• INSTRUCTIONS FOR THE TASK
Using the string "Given" as the key, pull each matching line out of the records below.
BEGIN DATASET EXTRACT
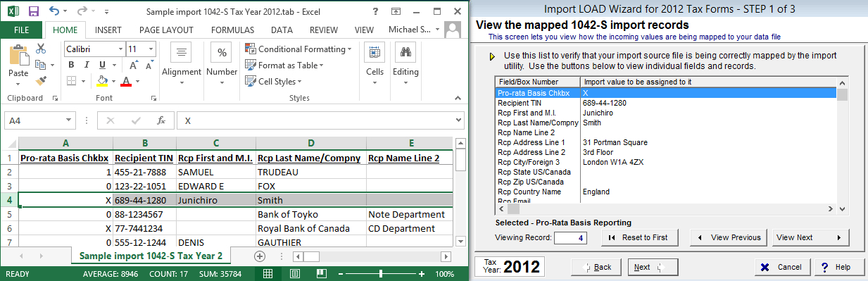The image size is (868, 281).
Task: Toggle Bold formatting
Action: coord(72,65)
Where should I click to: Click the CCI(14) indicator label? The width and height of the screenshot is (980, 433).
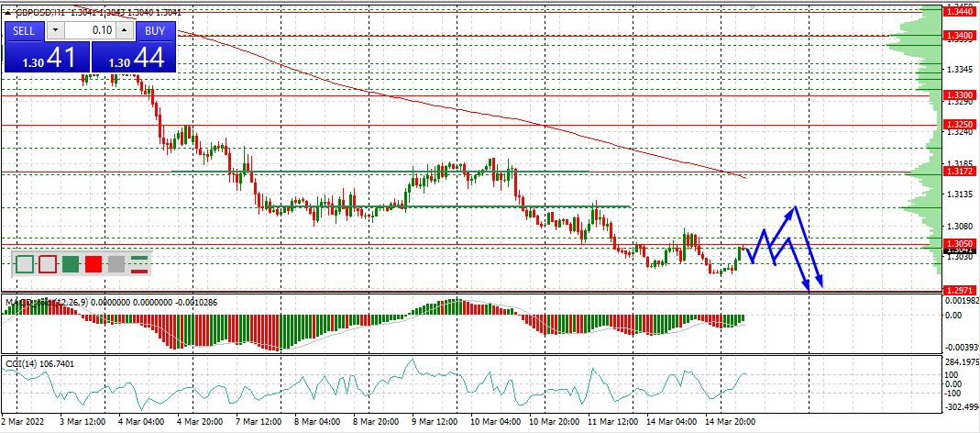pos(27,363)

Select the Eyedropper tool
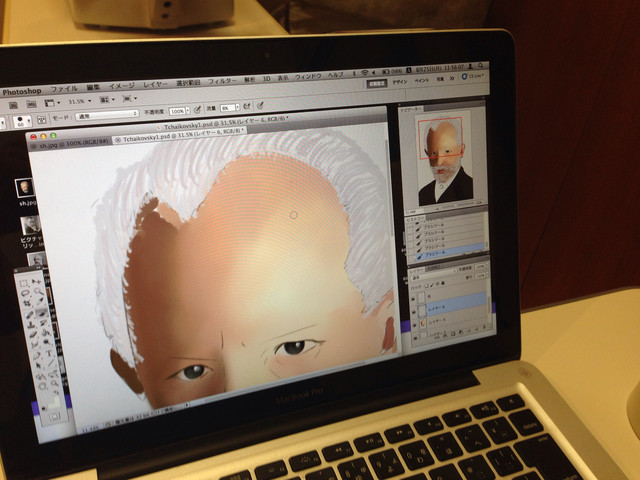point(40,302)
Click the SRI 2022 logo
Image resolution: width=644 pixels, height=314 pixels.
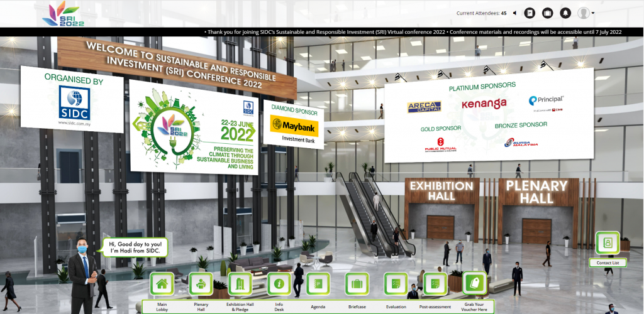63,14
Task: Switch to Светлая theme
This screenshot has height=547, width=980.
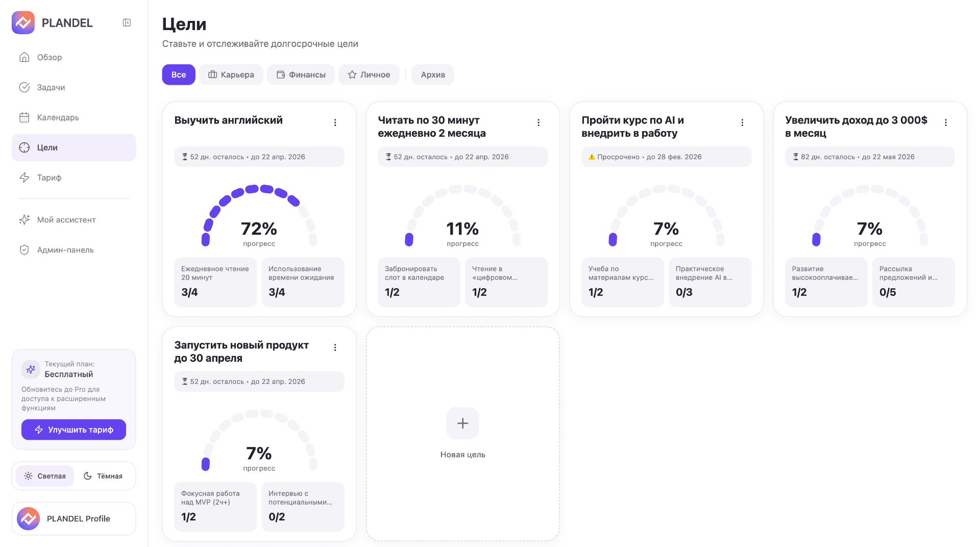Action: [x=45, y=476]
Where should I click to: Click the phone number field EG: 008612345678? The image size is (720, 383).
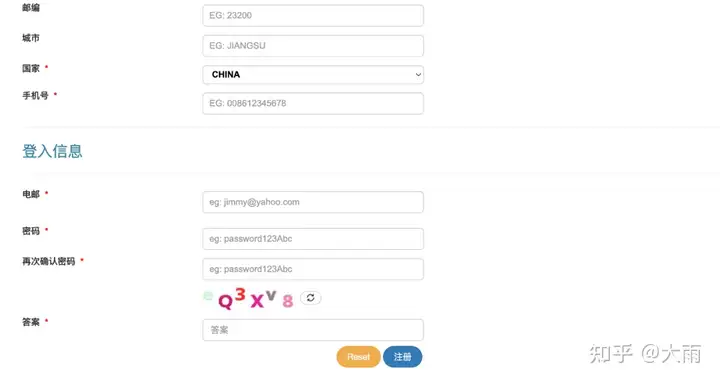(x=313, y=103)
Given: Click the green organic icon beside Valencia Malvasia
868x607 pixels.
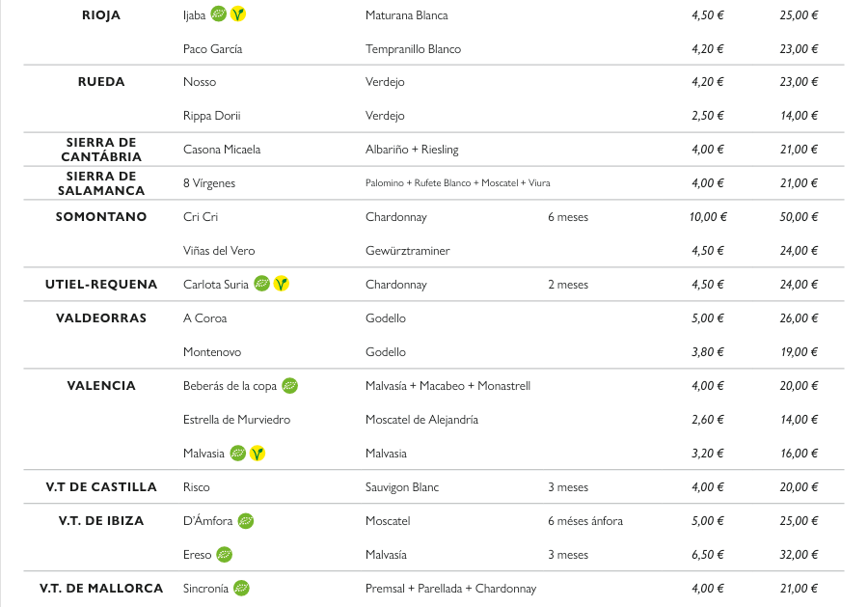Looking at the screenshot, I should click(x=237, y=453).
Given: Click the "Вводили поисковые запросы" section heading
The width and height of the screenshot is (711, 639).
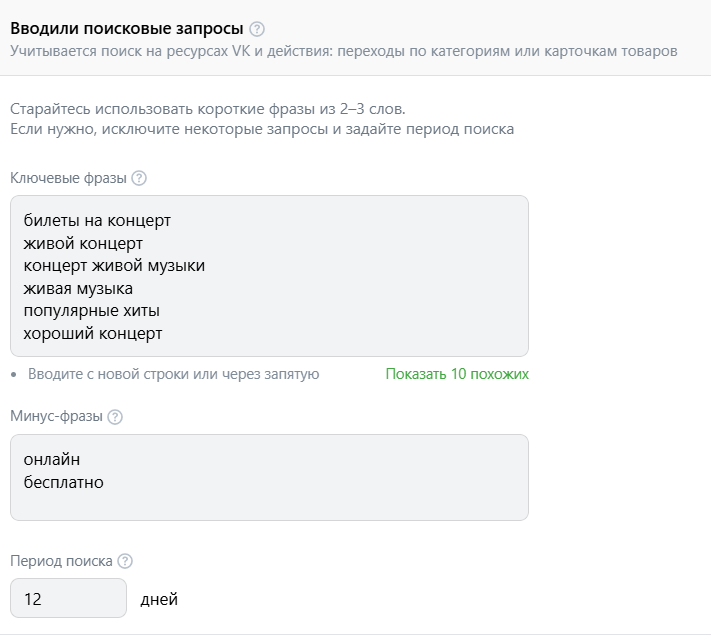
END DATASET EXTRACT
• ANSWER SECTION
Given: Click the green organic icon beside Valencia Malvasia
Given: Click the "Вводили поисковые запросы" section heading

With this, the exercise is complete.